Ragtime: My 7 yr. old boy & I roughhouse a lot. We went through a period where one or the other of us would yell "It is a good day to die!" while attacking the other (in fun, don't hotline me), until it degenerated into both of us laughing, rolling on the floor. A lot of yucks, and also perhaps a little lesson for Jaime R.: Don't take your Indian crap too seriously.

I listened to the new Bobby Charles album, Secrets of the Heart, copyright 1998. About half is recycled; the 1/2 that hadn't been previously released is very good. Bobby does his first-ever-released version of "Why Are People Like That?" -- the song he wrote that opens the "Muddy Waters Woodstock Album," with Levon & Garth (and yes, Tovo, with Bob "Your Man" Margolin).

Bobby's new album ends with an "extra track" of a 15 min. interview; in it Bobby mentions "Levon" once, by 1st name only, & he reminisces about the old Woodstock days -- excellent stuff, but no new trivia worthy of my repeating here.

Nick Tovo: Yes, I do purport to suggest which Band members shouldn't sing -- the new guys. After I made that suggestion on this Guestbook, no one challenged it. I pointed out that the Dead had let Brent Mydland (& Kieth Godchaux before him) sing, & even hard-core tourheads would admit those songs stink. I noted the Stones never let their new guys sing -- even Woody, who's been with them for decades & sings on his own solo l.p.'s. If my suggestion offended you, you're pretty touchy. I was only stating that the emporer is naked in his White Cadillac.

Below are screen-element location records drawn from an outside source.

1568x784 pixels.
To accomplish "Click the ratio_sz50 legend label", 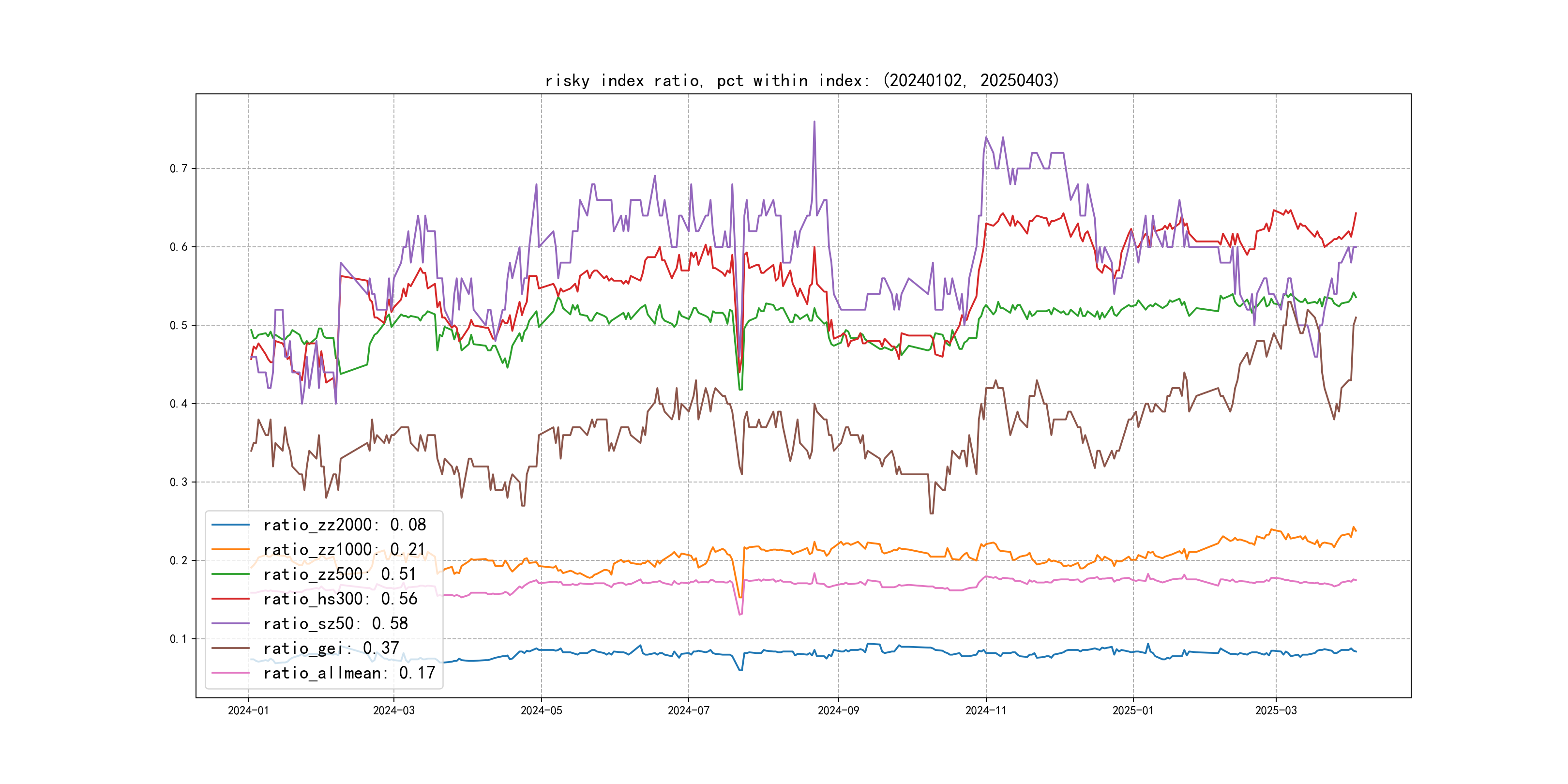I will tap(335, 623).
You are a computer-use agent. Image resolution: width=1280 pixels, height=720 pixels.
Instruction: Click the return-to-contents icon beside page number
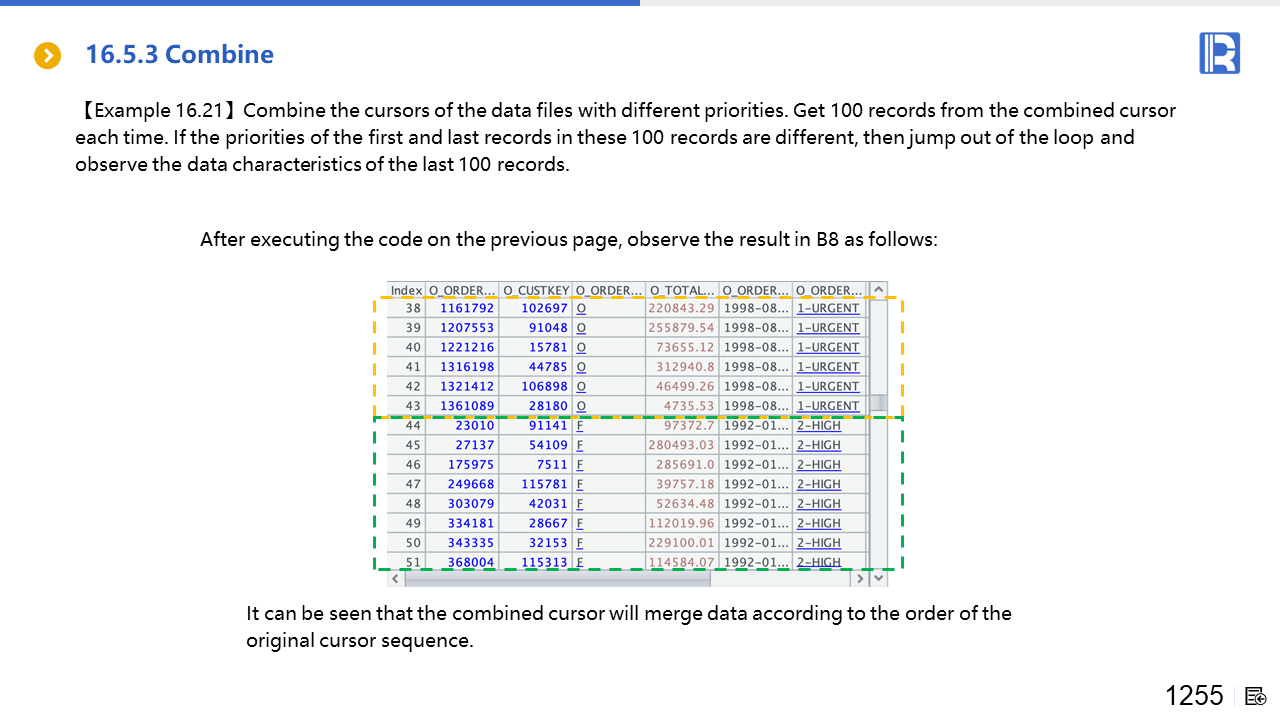click(1256, 696)
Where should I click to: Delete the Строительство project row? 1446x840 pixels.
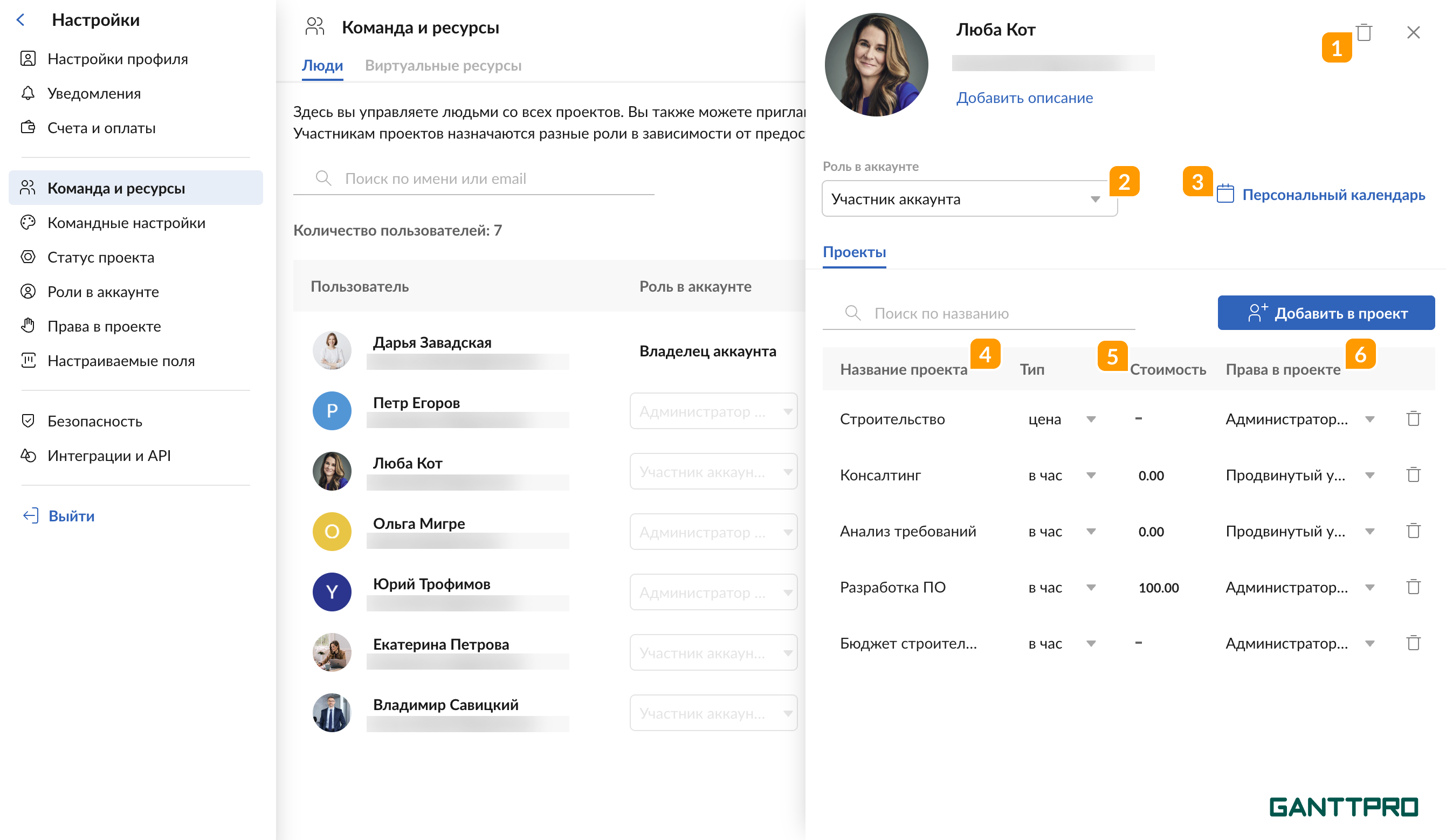1413,419
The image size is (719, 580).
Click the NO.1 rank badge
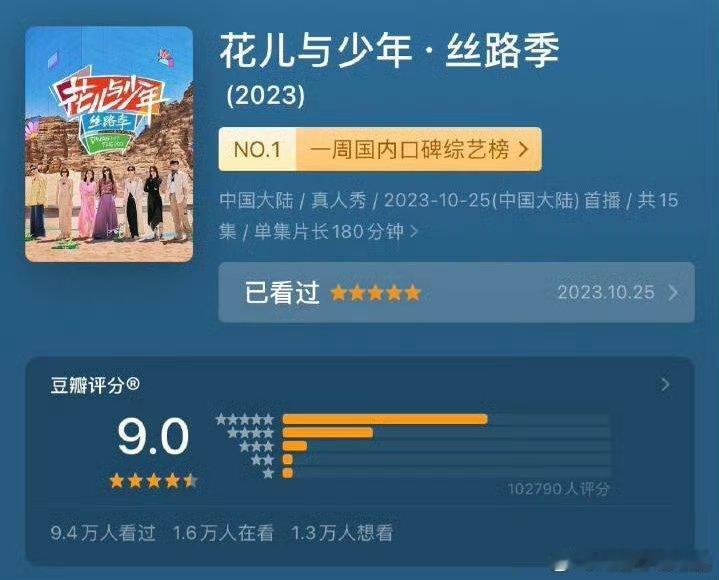tap(257, 149)
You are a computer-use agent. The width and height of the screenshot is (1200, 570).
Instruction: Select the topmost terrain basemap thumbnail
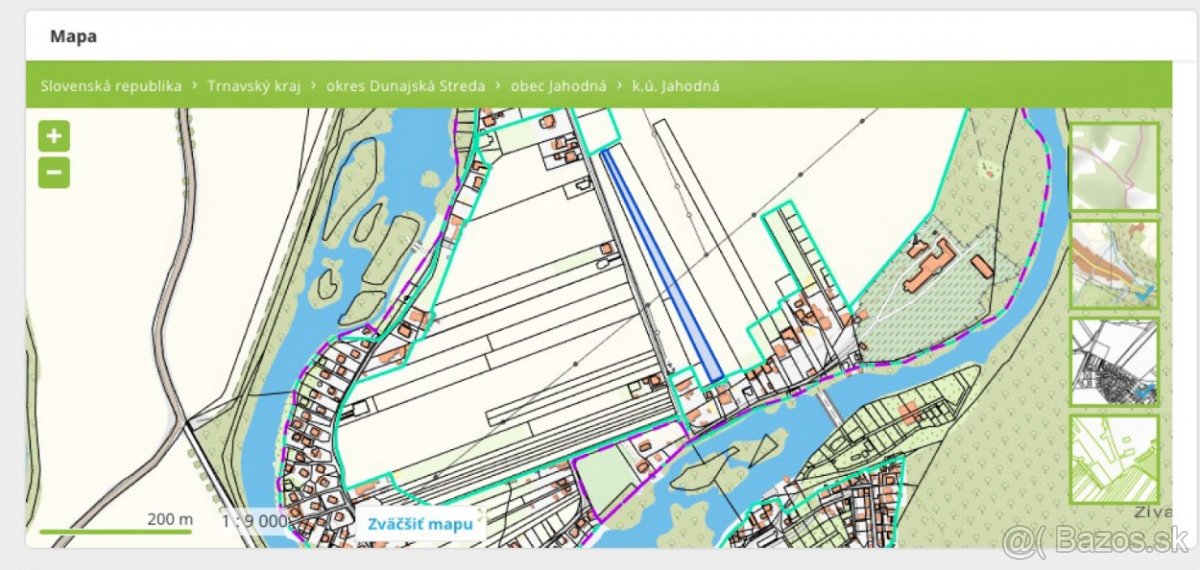1114,167
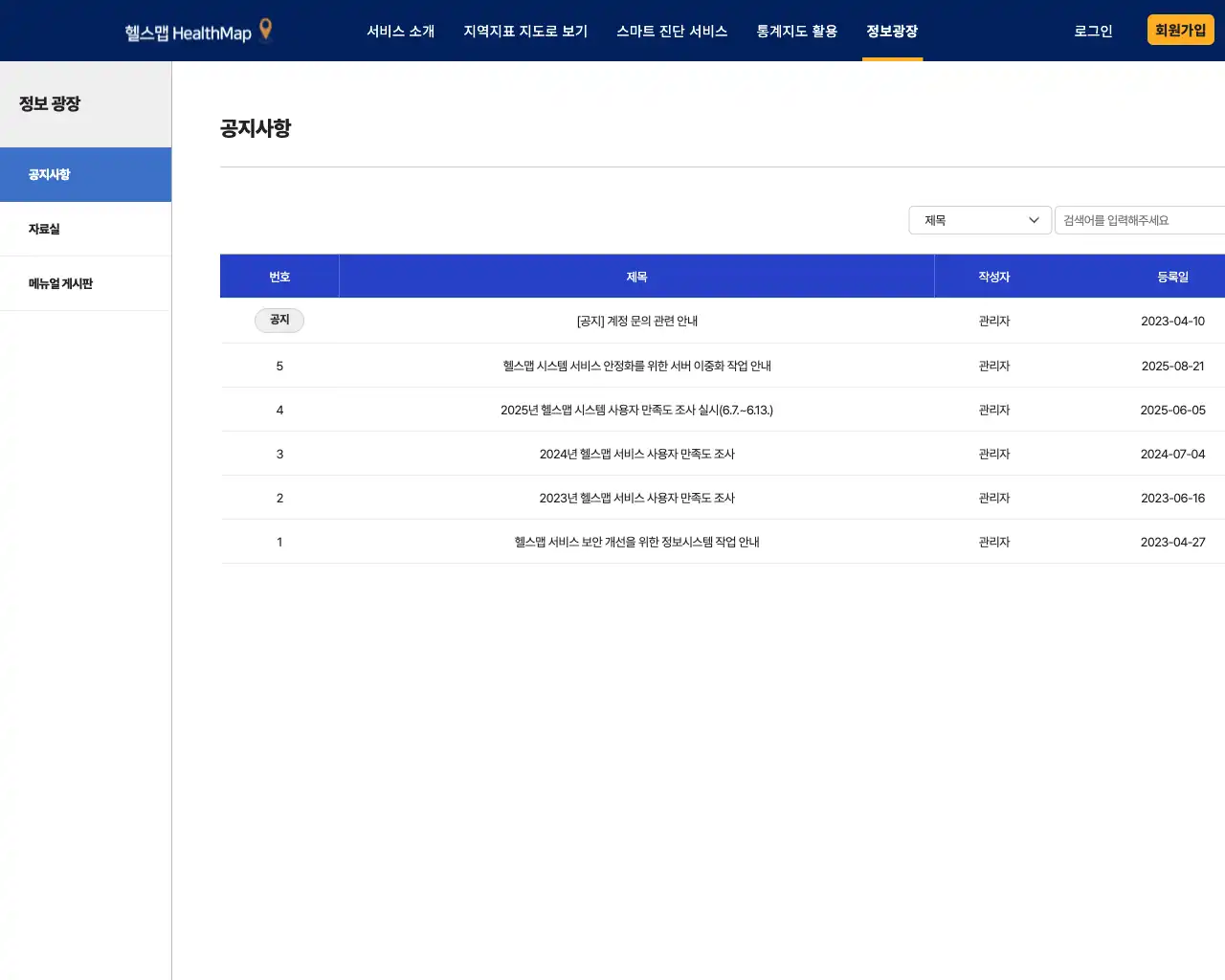The height and width of the screenshot is (980, 1225).
Task: Open the 지역지표 지도로 보기 menu
Action: tap(524, 31)
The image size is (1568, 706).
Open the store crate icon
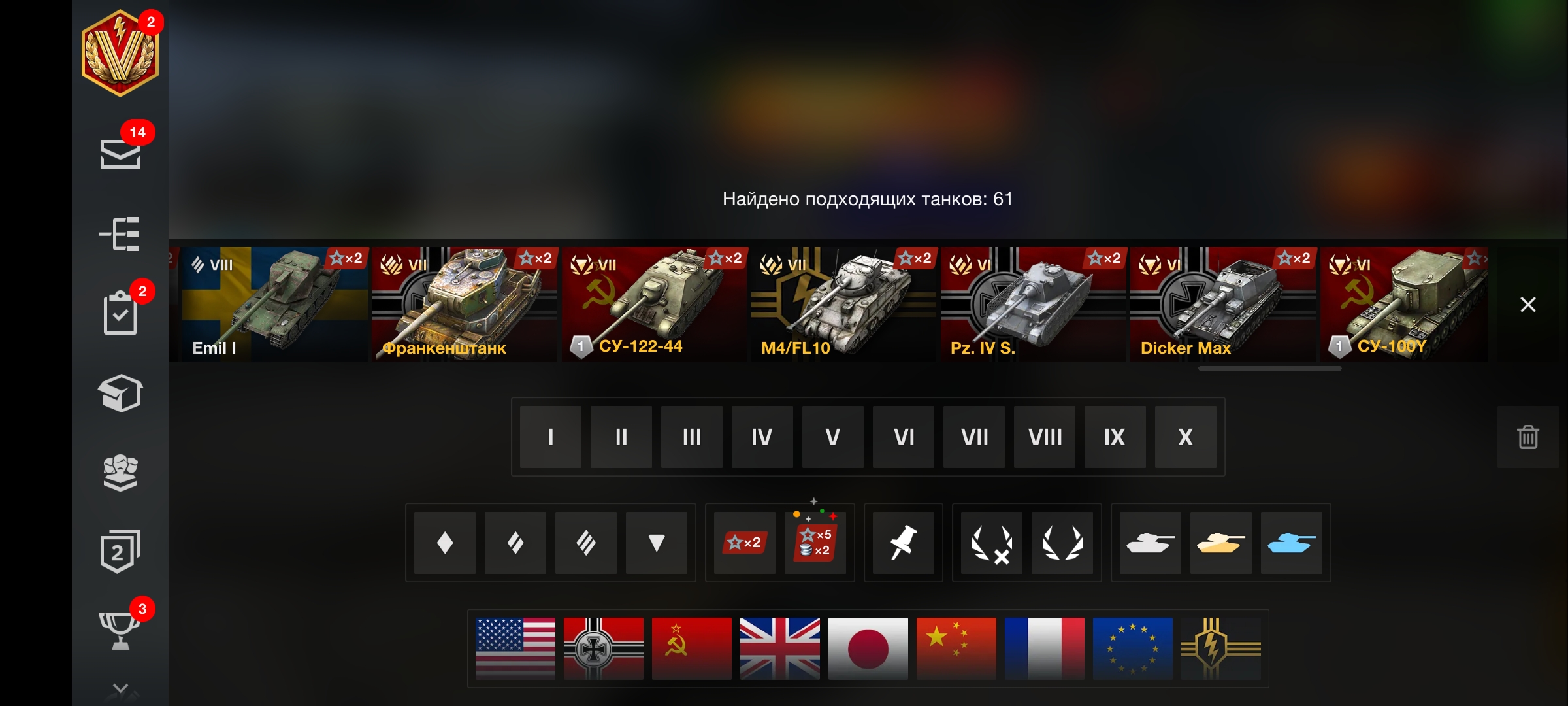point(120,393)
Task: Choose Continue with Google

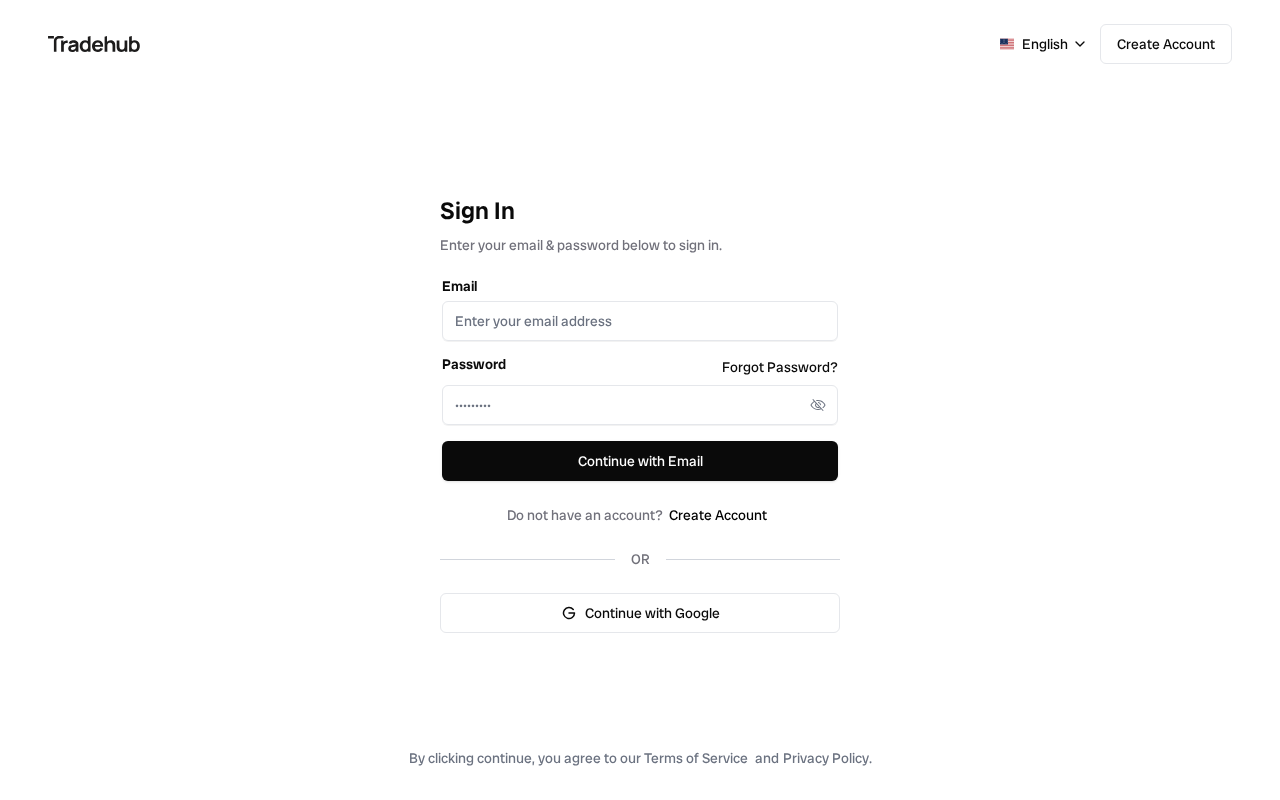Action: point(640,613)
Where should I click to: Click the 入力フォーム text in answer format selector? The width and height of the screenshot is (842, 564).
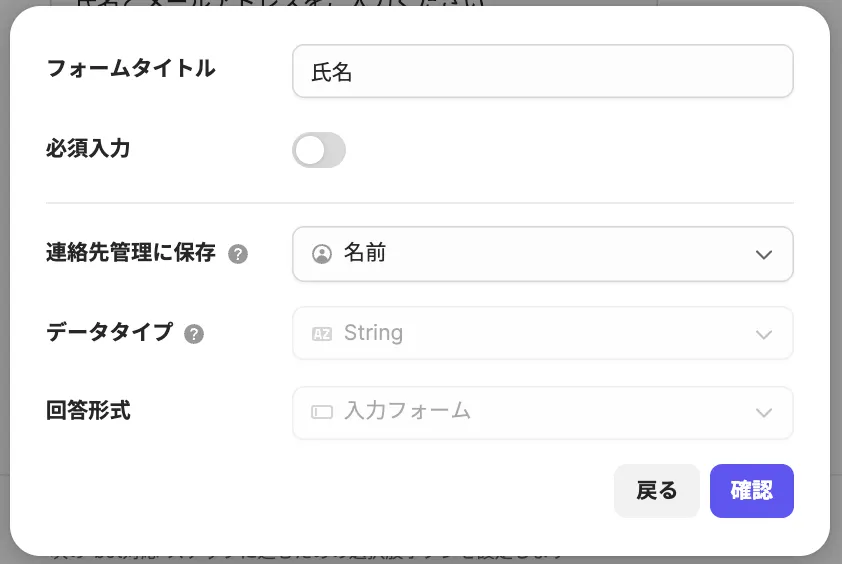(407, 411)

I admit "Hail Hail Rock'n'Roll" is my 2d fave rock film; I own the video. But while the Chuck - as-bastard - dissing-Keef stuff is indeed classic, the film dosn't stand as a movie nearly as well as TLW. And while TLW has Neil Diamond, don't forget the Berry film has Julian Lennon, Linda Rondstadt (in a passable performance), & other losers. BTW, Robbie is credited as some sort of advisor on the Berry film. Also BTW, while I hate everything else Neil ever did, I sort of like "Dry Your Eyes" (obviously the part I like must be the part Robbie wrote/produced).

Also BTW: When my kids end up sniffling after roughhousing goes overboard, I've been known to console them with "Dry Your Eyes"! (No hotlining me, now!)

Sun Nov 1 00:45:44 MET 1998

Peter Viney

I like the fact that we drift around the point (The Band) here. A bit of Bernstein or whatever makes a change - no doubt Garth (as Pat indicates) could add a lot on this subject. We've mentioned Taj on THE REAL THING before - same era as ROCK OF AGES, Howard Johnson (and three other tubas) again, John Simon on piano, recorded at The Filmore East not that long before - there are connections.

Those hankering after The Hawks early era should seek out "FROM ROUTE 66 TO THE FLAMINGO" - a Stateside compilation (i.e. EMI) that has a whole bunch of great organ-led instrumentals & vocals from the early 6os- stuff like 'Sticks', 'Can't Sit Down' 'Point of No Return'. Been alternating it with the first few tracks on "Crossing The Great Divide" and it all fits together.